Whether you're calling in sick today or feel like putting a little something in your coffee at work, join us for the 2012 Dirty Dangle NHL Trade Deadline Drinking Game - we know Mike Richards and Jeff Carter will be playing along. We suggest starting the day with the Breakfast of Champions: beer and pancakes in honour of Dustin Penner (who might be moving today if a GM is trying to lose their job). Whatever your poison - Irish Coffee, Screwdriver, red wine in a Coke can - make sure to drink responsibly and don't be an idiot. Also, if you drive a bus or work with kids, it might be best to make a tally throughout the day and catch up after work with friends at a bar, or alone.
Here are the rules:
- For every trade that is made.
- Any time a reporter mentions a player has just left the ice or is not at practice.

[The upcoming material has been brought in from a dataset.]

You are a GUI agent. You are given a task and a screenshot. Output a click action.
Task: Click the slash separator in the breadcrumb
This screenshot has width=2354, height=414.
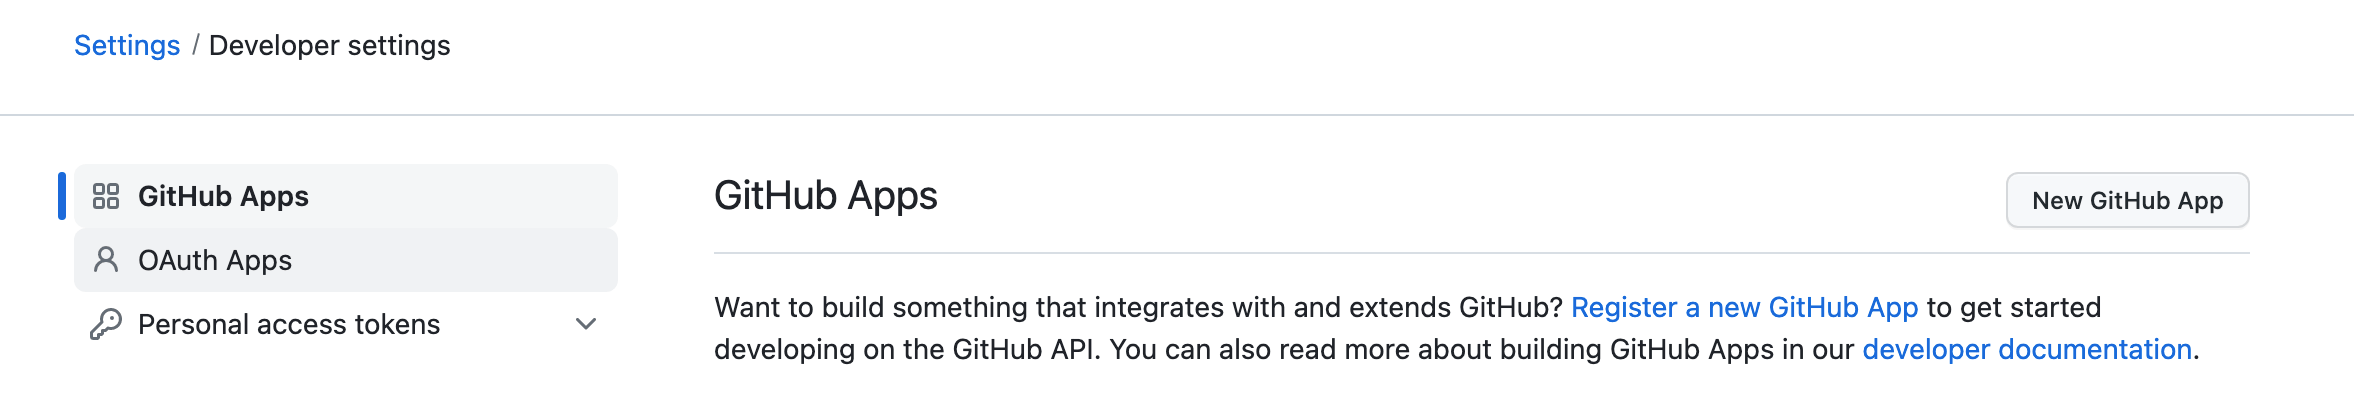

- Every time "CapGeek" is mentioned.
- Any time the words "buyer" or "seller" are mentioned.
- Any time "Unofficial National Holiday" is mentioned.
- Every time the most trades on deadline day is mentioned.
- Any time a GM is shown on their phone.
- If a player being interviewed says he learned of the trade while watching a Trade Deadline show.
- Every time TSN shows Jay Onrait at home in a robe (we know what you put in that Gino Reda mug, Jay).
- If Nick Kypreos breaks a trade before TSN, double the amount if he sticks it to TSN.
- If while watching theScore coverage, you think to yourself that Cam "Red Heat" Stewart really is a Raging Redhead (bonus drink if he reveals how many missiles of Pepsi he's had today).
- If you watch any of CBC's coverage of the trade deadline.
- If the big fish, Rick Nash, is traded.
- If a 1st round pick is traded.
- If a 7th round pick is traded.
- If a player you've never heard of is traded.
Chug A Beer
- Take a concussion shot (take a shot and have a friend hit you with a phone book) if Sidney Crosby is mentioned.
- If Mike Ribeiro is traded, take one of the the worst shots ever created and writhe in pain on your floor.
- Take a Rick DiPietro shot (cough medicine and take the week off of work) if any injured player is traded.
- If Ryan Malone is traded, finish all the alcohol in your home and go get 30% of your body covered in tattoos.
- Grab a bottle of Finlandia Vodka and make a sauna in your washroom if Teemu Selanne is traded.